▶ [TASK STATEMENT]
Output each line of the listing exactly, though pictures are not to appear.

▶ [THE DATA]
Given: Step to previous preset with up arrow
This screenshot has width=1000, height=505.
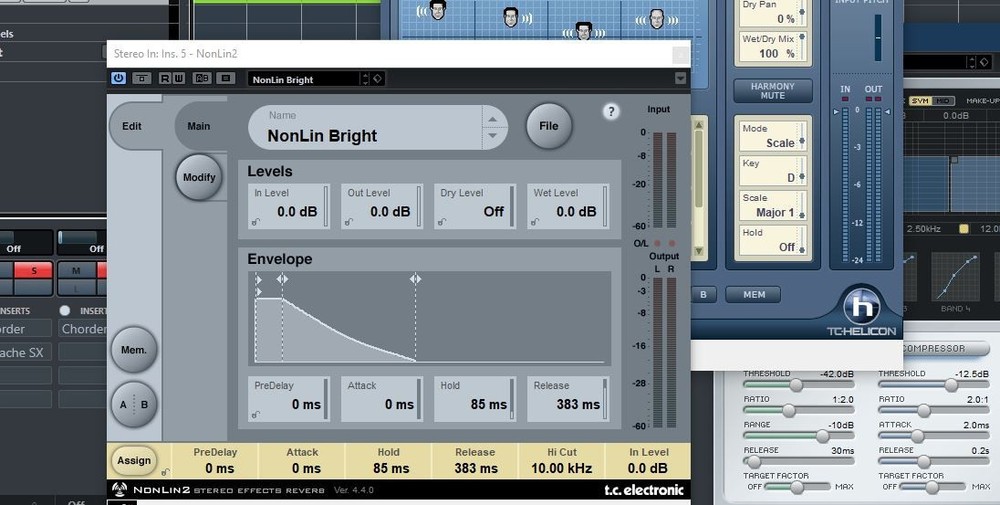Looking at the screenshot, I should [491, 118].
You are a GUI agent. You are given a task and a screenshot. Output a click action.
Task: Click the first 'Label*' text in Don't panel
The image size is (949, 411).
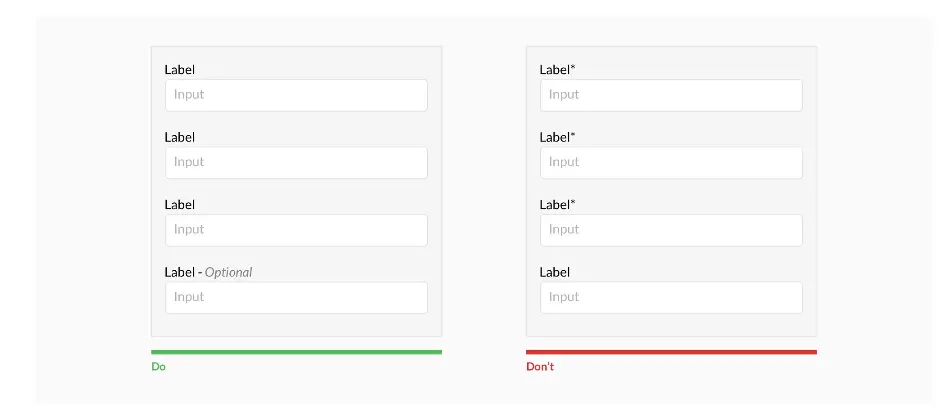(557, 70)
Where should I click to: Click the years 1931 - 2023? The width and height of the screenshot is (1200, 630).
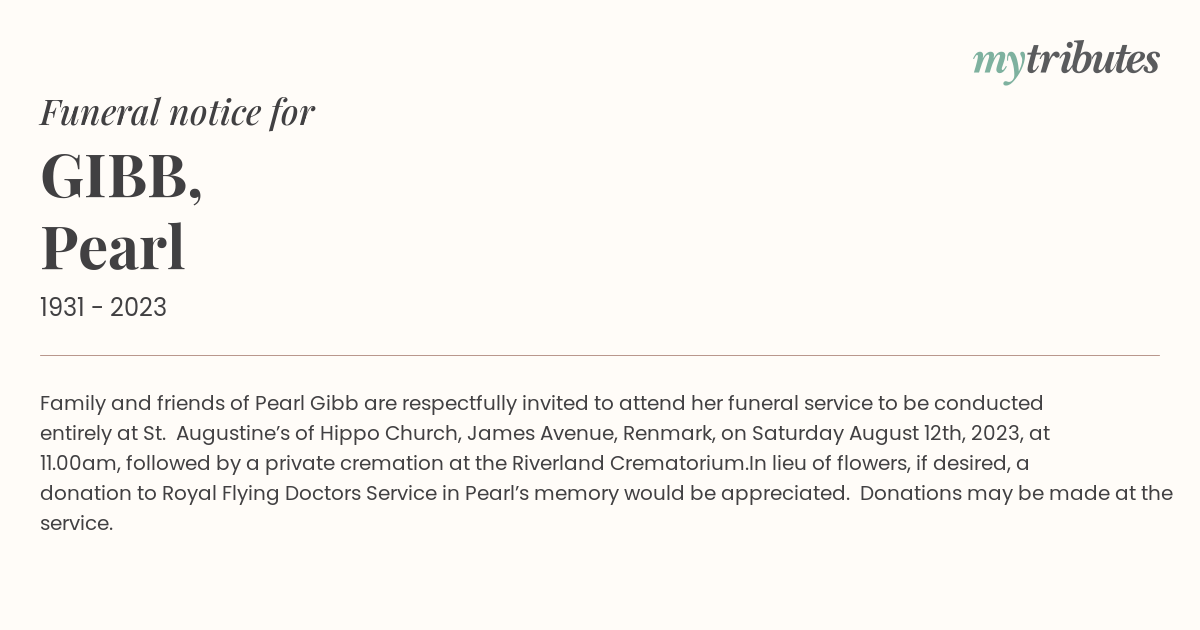click(x=103, y=307)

▶ [OUTPUT OF THE EXERCISE]
Given: Step to previous preset with up arrow
This screenshot has width=1000, height=505.
Looking at the screenshot, I should [491, 118].
You are a GUI agent. You are given a task and a screenshot. Output a click action.
Task: Click the first 'Label*' text in Don't panel
The image size is (949, 411).
(557, 70)
Where should I click to: Click the years 1931 - 2023? The width and height of the screenshot is (1200, 630).
click(x=103, y=307)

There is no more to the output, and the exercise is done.